[Collected data]
§
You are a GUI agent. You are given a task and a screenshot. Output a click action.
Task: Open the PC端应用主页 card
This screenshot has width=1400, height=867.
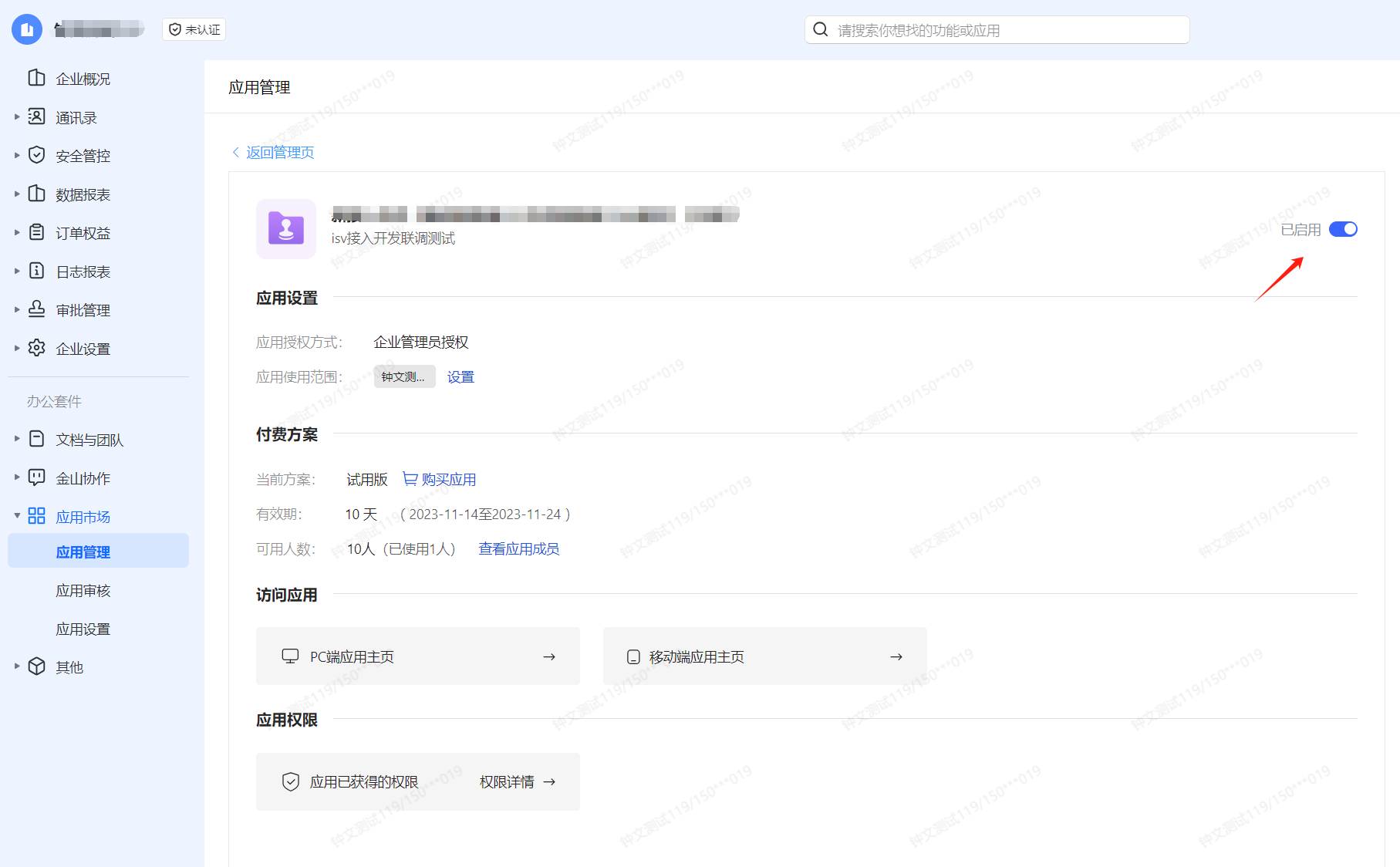coord(417,656)
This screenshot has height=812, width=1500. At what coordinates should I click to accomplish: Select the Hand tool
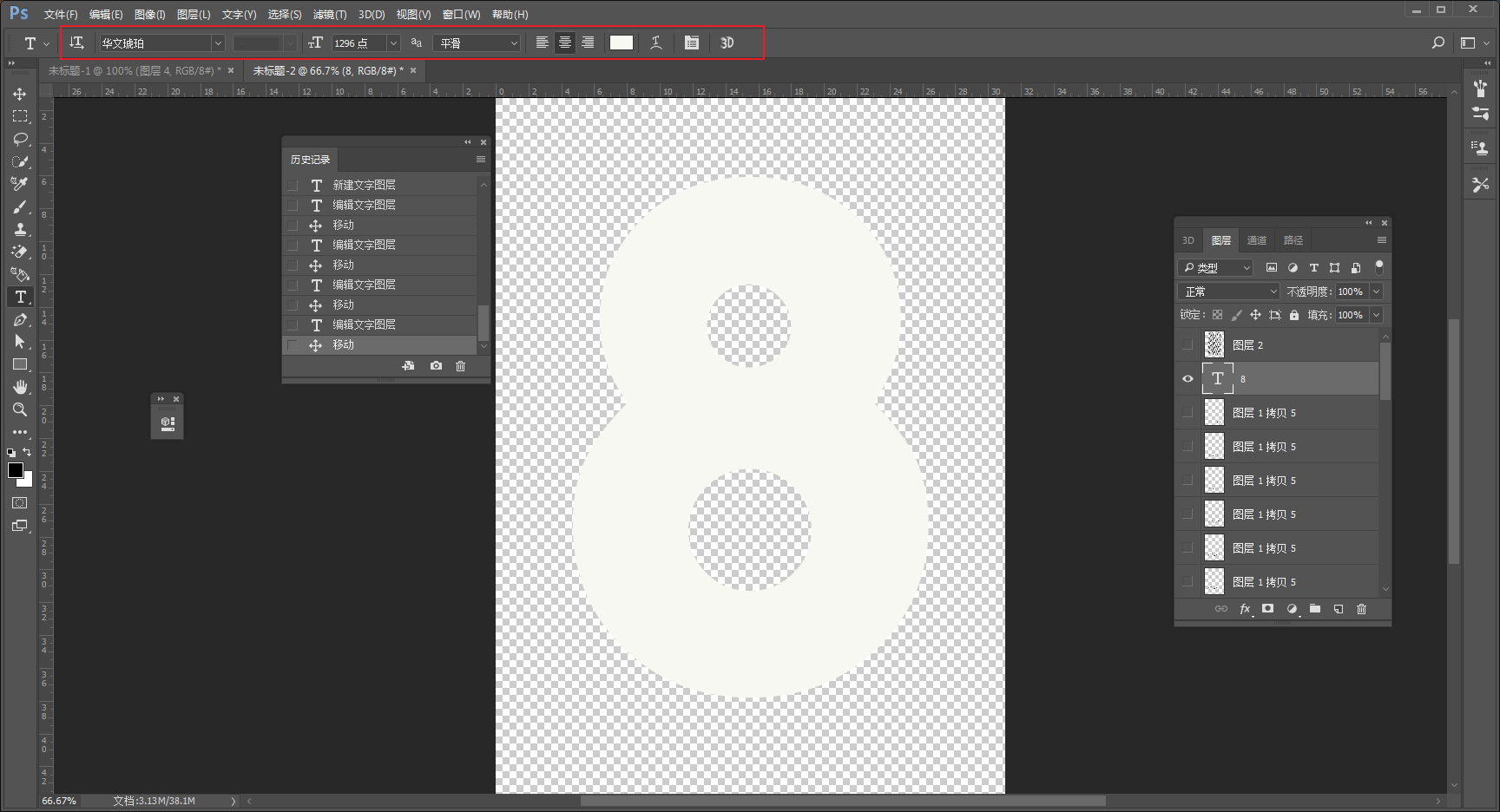tap(20, 387)
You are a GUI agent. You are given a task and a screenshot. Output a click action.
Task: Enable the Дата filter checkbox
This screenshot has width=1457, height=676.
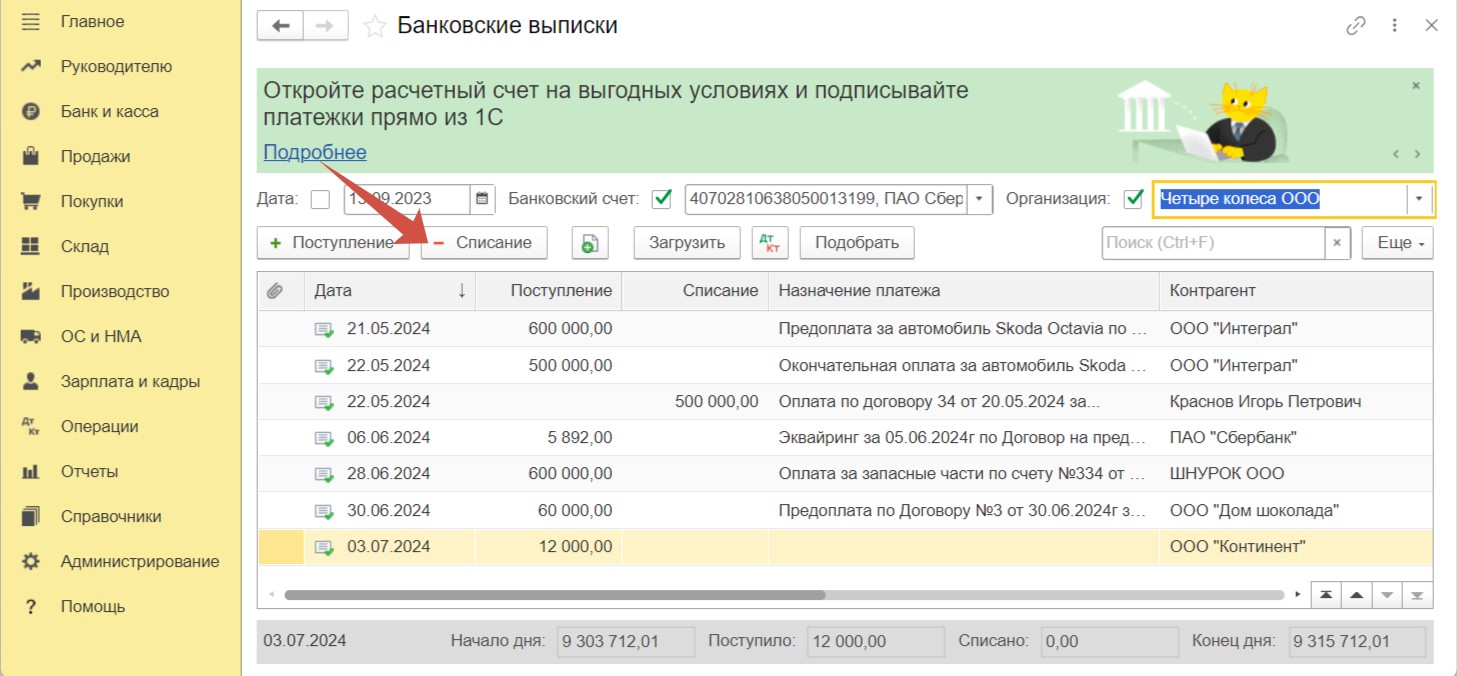tap(320, 199)
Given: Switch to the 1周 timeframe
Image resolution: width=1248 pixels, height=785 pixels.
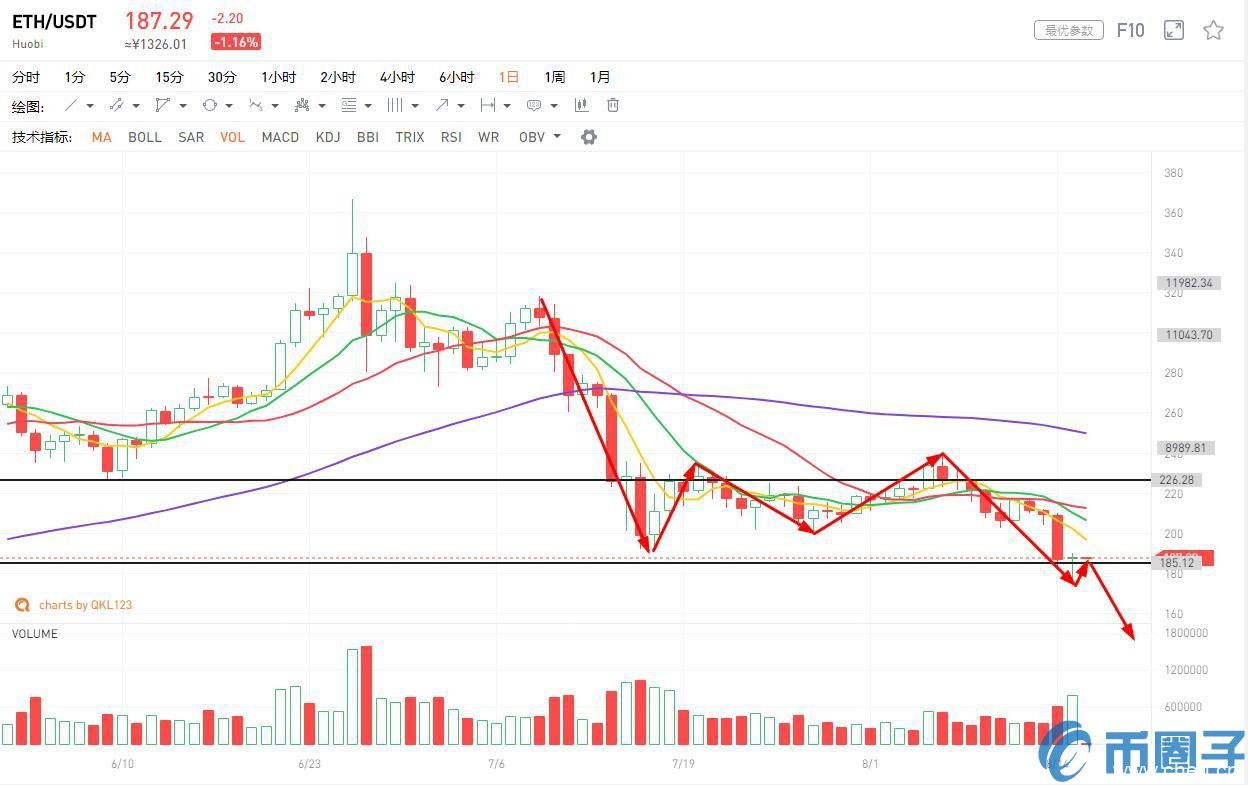Looking at the screenshot, I should coord(554,77).
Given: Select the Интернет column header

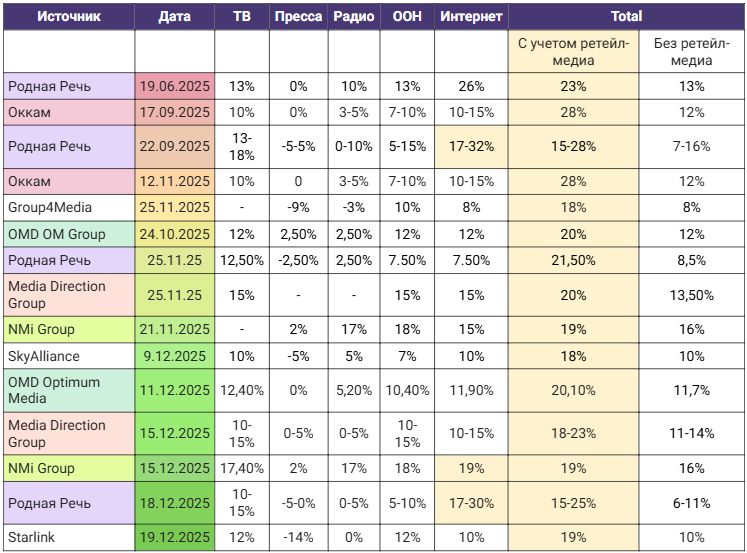Looking at the screenshot, I should [x=470, y=17].
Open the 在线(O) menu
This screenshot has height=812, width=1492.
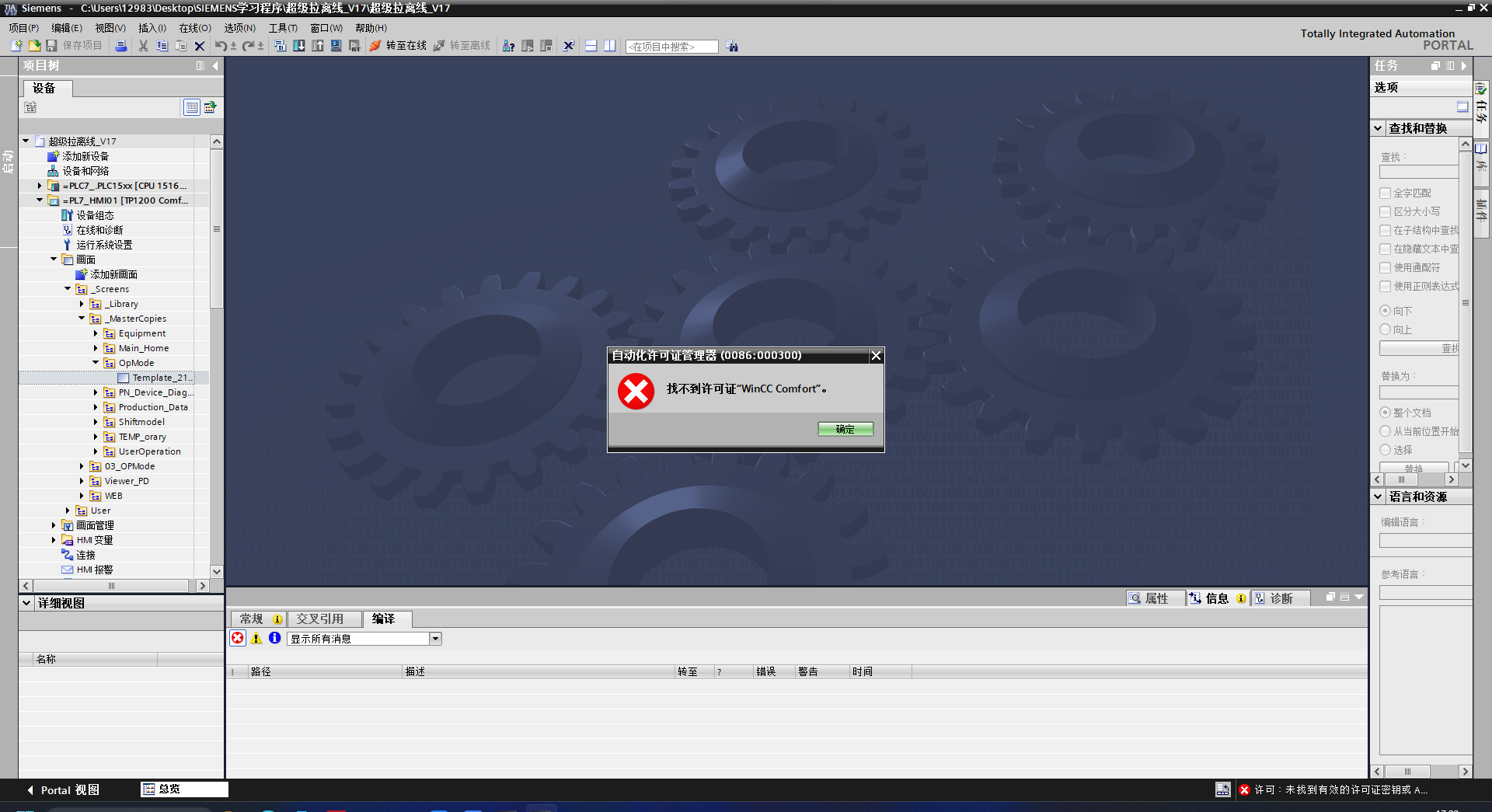[x=194, y=28]
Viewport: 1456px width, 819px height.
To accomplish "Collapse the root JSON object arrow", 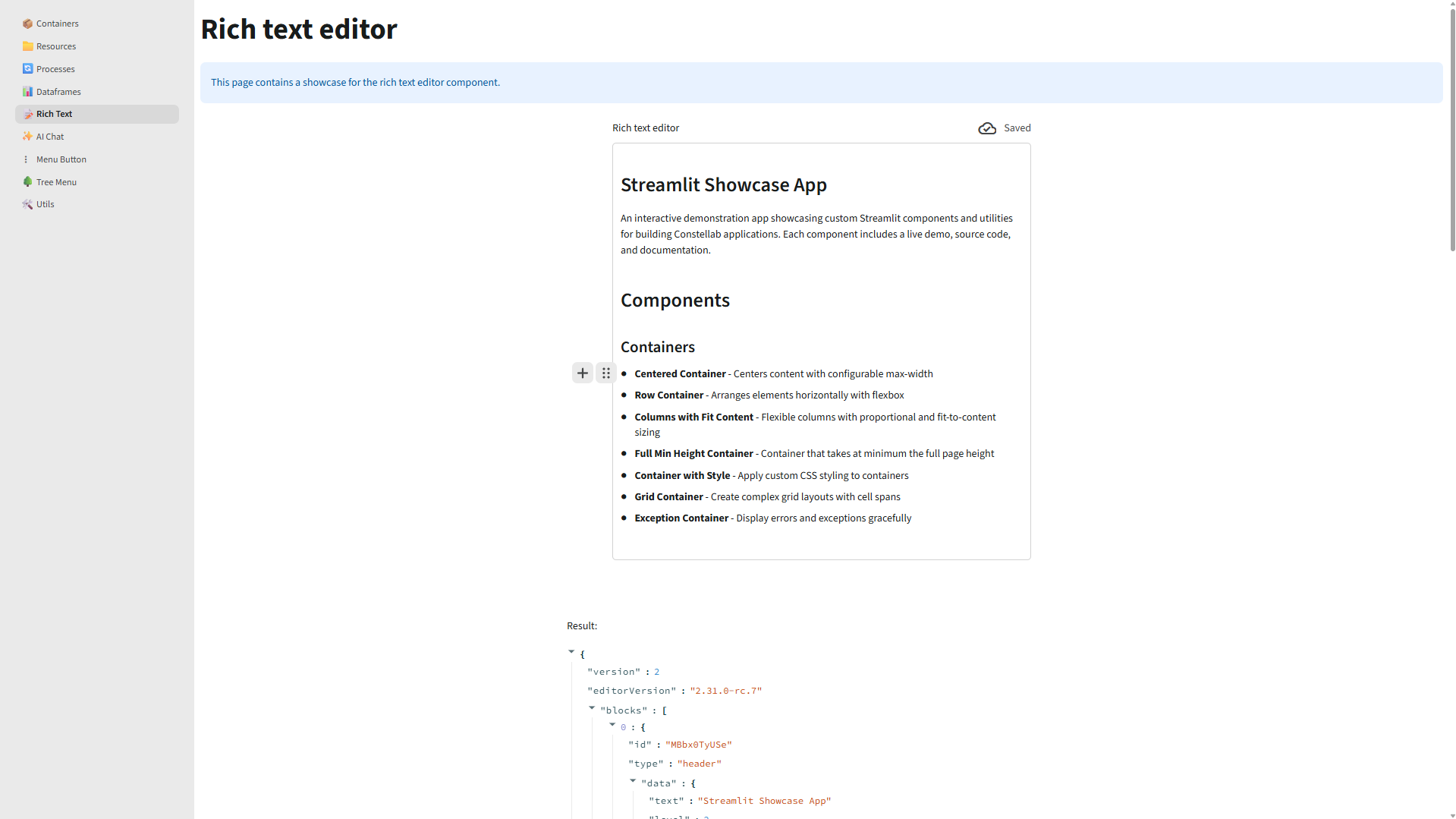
§
WHAT THE EXERCISE ASKS:
Set down every entry exactly; omit the pictures.

EXERCISE RESPONSE:
You are a GUI agent. You are given a task and a screenshot. Output a click action.
Task: Open the PC端应用主页 card
This screenshot has width=1400, height=867.
coord(417,656)
This screenshot has height=812, width=1500. At what coordinates should I click to accomplish: Select the Hand tool
tap(20, 387)
You are a GUI agent. You are given a task and a screenshot. Output a click action.
Task: Enable the Дата filter checkbox
This screenshot has width=1457, height=676.
tap(320, 199)
Given: Switch to the 1周 timeframe
Image resolution: width=1248 pixels, height=785 pixels.
Looking at the screenshot, I should coord(554,77).
Given: Select the Интернет column header

Looking at the screenshot, I should [x=470, y=17].
Open the 在线(O) menu
This screenshot has height=812, width=1492.
[x=194, y=28]
Viewport: 1456px width, 819px height.
To accomplish "Collapse the root JSON object arrow", 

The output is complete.